Pero imagine ahora que decide pasar una semana de vacaciones o requiere
trasladarse a otra ciudad para una cita de trabajo. Usted reserva acorde con
la oferta de la línea aérea, y si bien le va un día antes –casi siempre es
justo cuando usted se está presentando al puerto aéreo- le notifican que se
canceló su vuelo y que lo acomodaron donde ellos –los dueños de la empresa
privada- quieren o les conviene. Si es afortunado y tuvo tiempo para
decirles que salir medio día después le arruina su reunión de trabajo
entonces un joven cuasi robot, le “ofrece” –nótese que todo está encaminado
para que al final del día Usted tenga la culpa de lo que ellos hacen- un
vuelo la noche anterior. Si acaso no hay inconveniente de su parte, no es un
faquir dispuesto a esperar en las bancas del aeropuerto a que amanezca y si
tiene la suerte de que le atienda un supervisor, quizá le “ofrezcan el
reembolso hasta de mil pesos” por una noche en el hotel que usted elija. Ni
pierda tiempo en pedir que le digan cuales tienen convenio con la línea
área, ellos no se lo dirán, porque en su oferta del plan de millas, la
acreditación solo opera cuando haya sacado una tarjeta del grupo hotelero.

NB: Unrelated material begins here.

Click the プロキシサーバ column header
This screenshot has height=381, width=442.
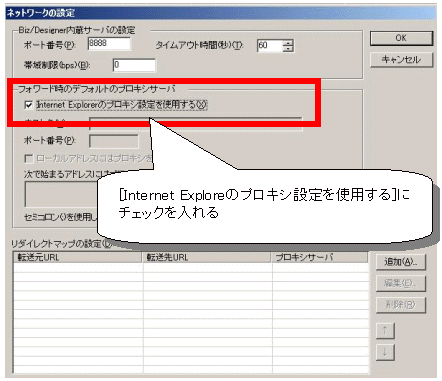tap(320, 257)
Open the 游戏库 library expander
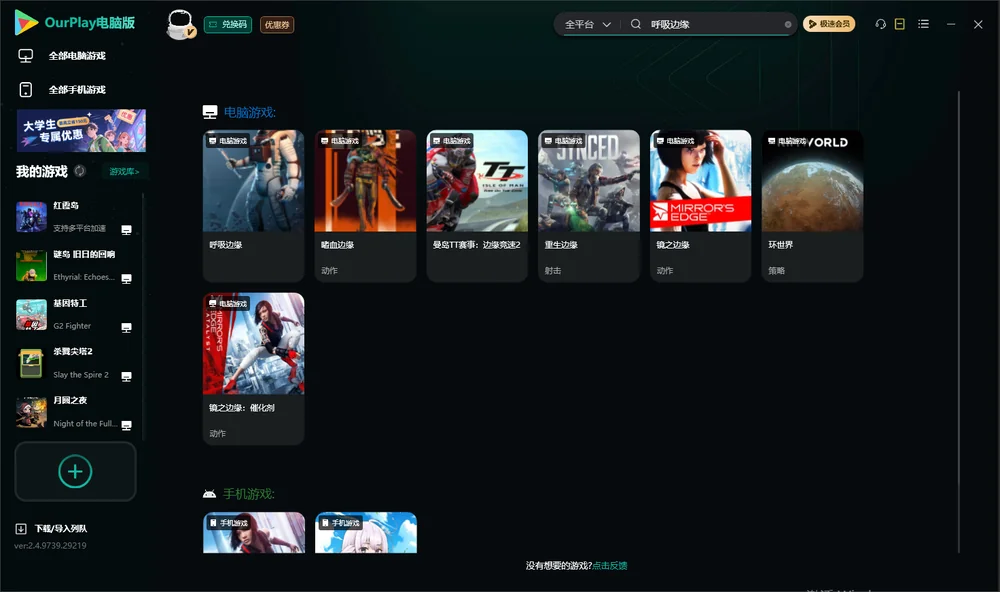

De las peripecias para seleccionar la habitación adecuada en una ciudad que
usted no conoce, del doble pago –uno con la empresa que se anuncia en
Internet y otro a su llegada porque el hotel no le vendió directo, y de la
propaganda engañosa de todos me ahorro espacio. Pero ante esta “muy
eficiente” operatividad de la IP, fragmentada en cientos de empresas
relacionadas pero no corresponsables –arrendadores de autos, taxis
autorizados, agencias que le ofrecen hoteles, millas o cortesías, líneas
aéreas que a la hora de la verdad no respetan su tiempo de trabajo y sueño
ni le rembolsan nada a no ser que se haya Usted ocupado de pedirles la
oferta por escrito- es imprescindible que como consumidor se arme de valor,
paciencia y espíritu de maestro Zen para poder recibir un servicio mas o
menos razonable. No menciono “marcas” porque a fin de cuentas logré, con
todo y los inconvenientes, compartir con ellos parte de las molestias que me
ocasionaron; pero guardo en mis archivos, testimonios de pasajeros e incluso
de trabajadores de las propias empresas cansados ya de ser la parte visible
y receptora del enojo de los clientes.
Esperemos a ver si -luego de la enésima fiesta que el ejecutivo federal
realiza para celebrar el cumplimiento de su trabajo- la atención es mejorada
por la triunfante Iniciativa Privada ya no digo al pueblo –que es el eterno
perdedor- sino al mal tratado cliente.